The terrain can be tough, with rivers to cross, bogs to traverse and mountains to climb, mosquitoes can be pesky and waymarkings sporadic, but it’s all worth it, of course, for those magic moments when you feel like the only soul on earth under a wide, wide Arctic sky.

Romsdalseggen

Best long-distance hike

6.4 miles (10.3km), 8 hours, demanding

Ask a Norwegian to divulge the country’s best hikes and Romsdalseggen will invariably make the grade. Believe the hype: this full-day trek up to a knife-edge ridge is sensational. From the summit, you’ll be rewarded with top-of-the-beanstalk views of dark, ragged, snow-frosted mountains shooting up above the Romsdalen Valley and its snaking river.

You’ll be greeted with front-row views of the Trollveggen (Troll Wall) too, the highest vertical mountain wall in Europe, whooshing up 1700m (5577ft) from the valley floor. Turn your gaze south to glimpse the Dovrefjell and Sunndalsfjella mountains, west and you’ll see the far-off glint of the Atlantic Ocean. Pretty special, huh?

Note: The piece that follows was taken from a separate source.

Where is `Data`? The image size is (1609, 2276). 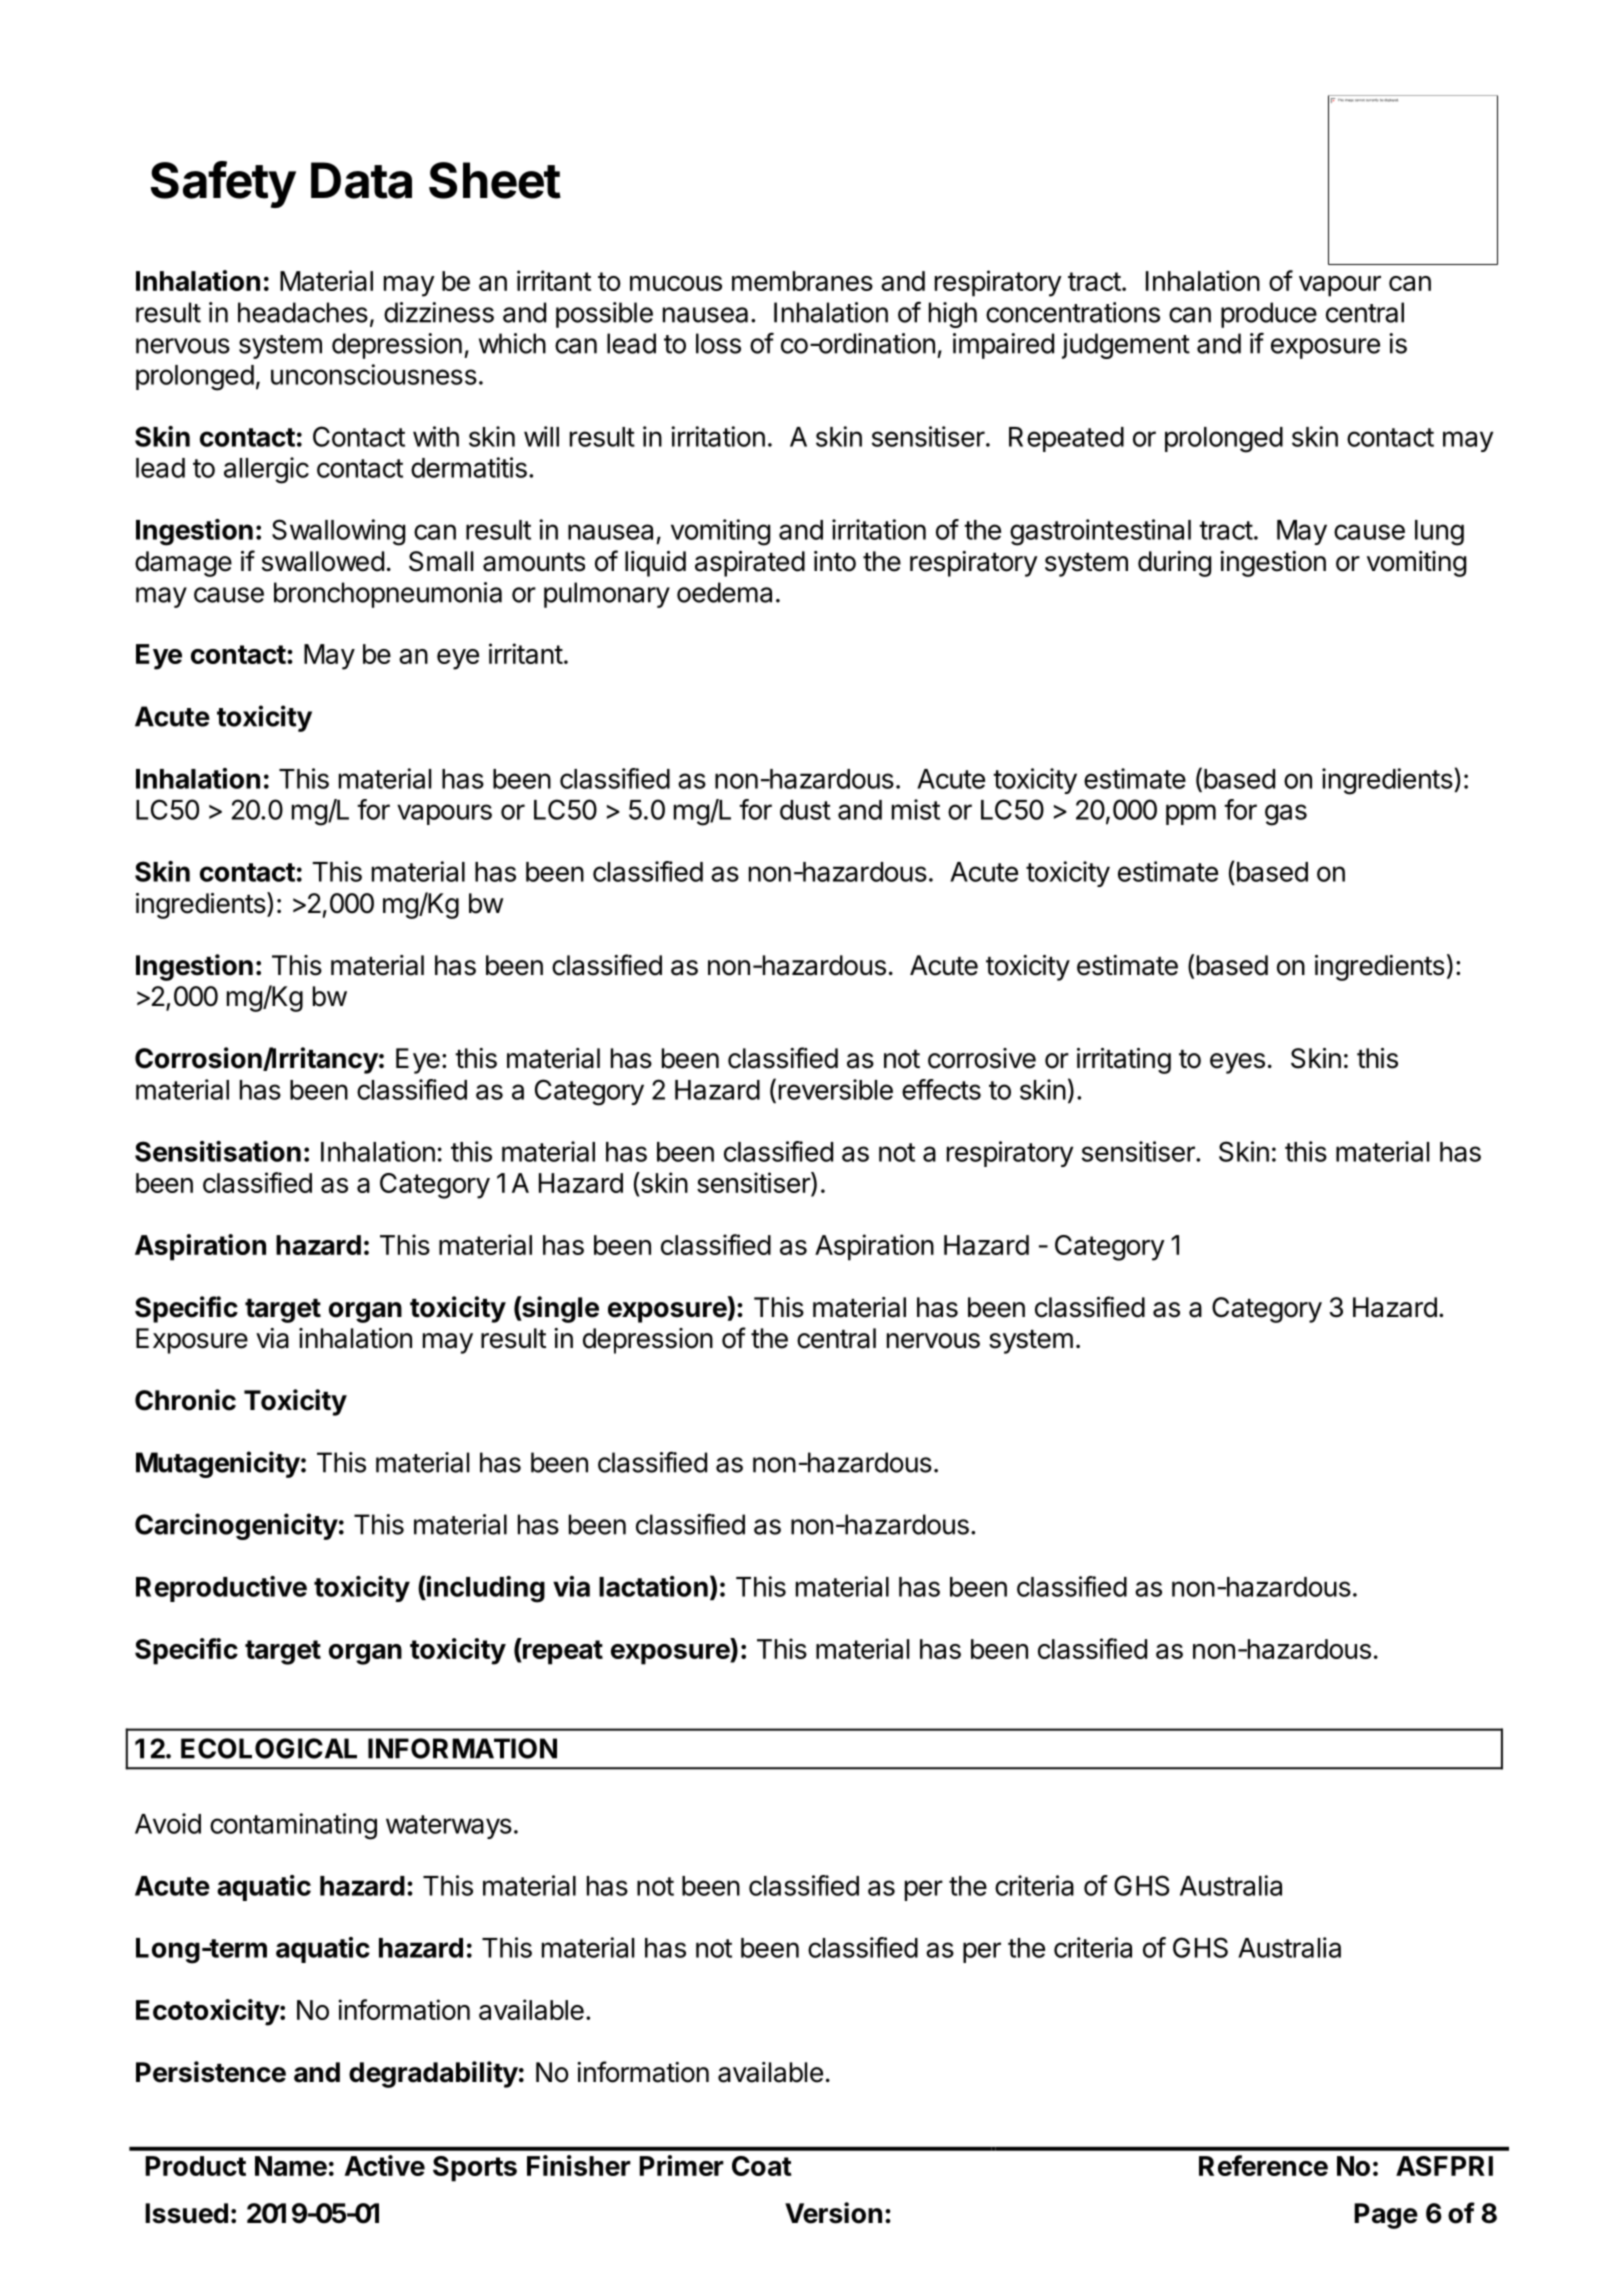 Data is located at coordinates (361, 180).
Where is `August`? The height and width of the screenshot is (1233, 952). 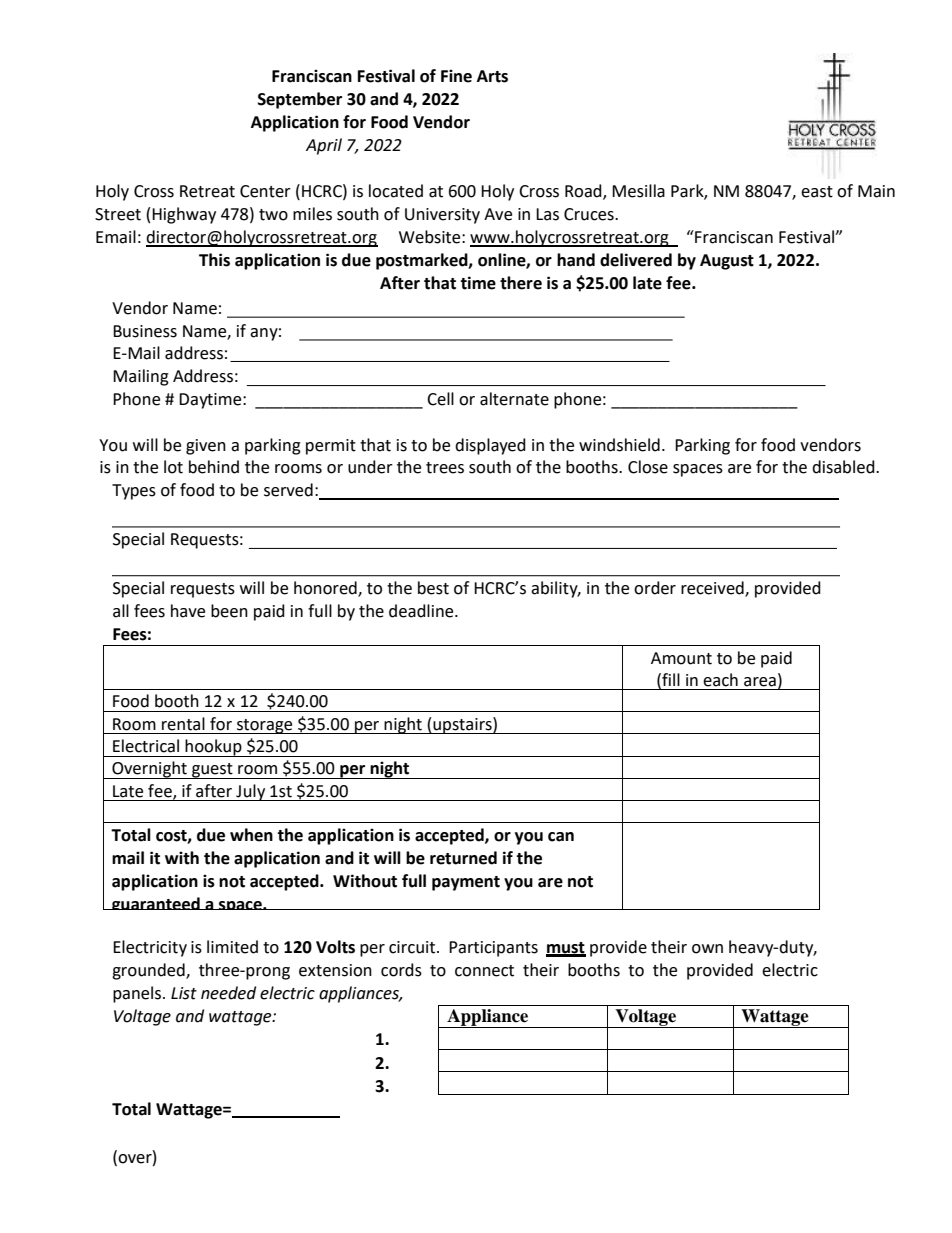 August is located at coordinates (727, 262).
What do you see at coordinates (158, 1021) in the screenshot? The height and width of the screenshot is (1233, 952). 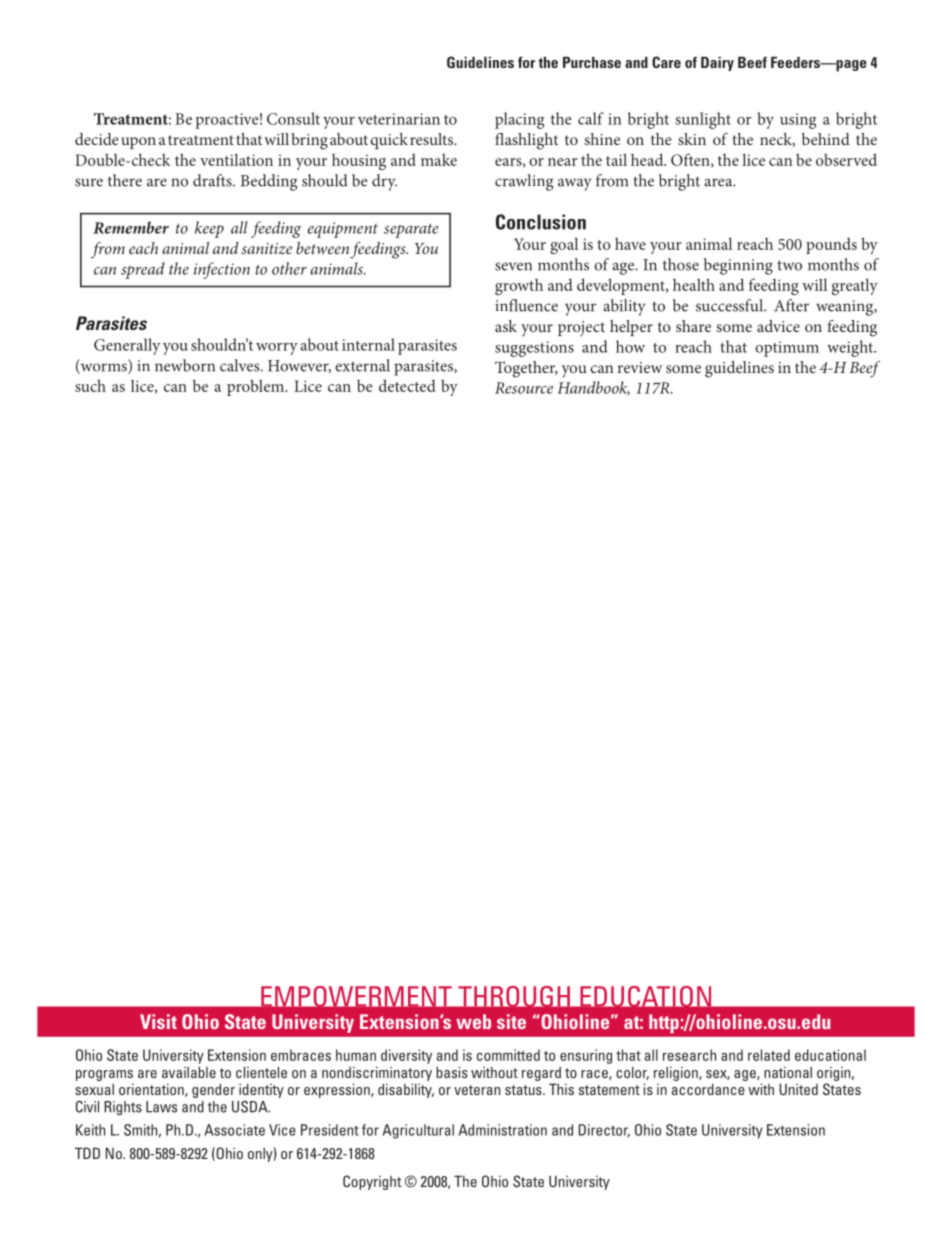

But you’re gonna need to earn that view. The walk (beginning in the Vengedalen Valley in Isfjorden) is a challenge, to put it mildly. Doable from June to October, the hike involves a relentless 3150ft (960m) ascent, which can be exhausting when you hit the slippery slopes of scree and exposed in places (there are bolted chains to help you get a grip). It’s a fair old climb and you’ll feel it in your bones. But who cares? This is a hike that will linger in the memory long after the blisters have popped.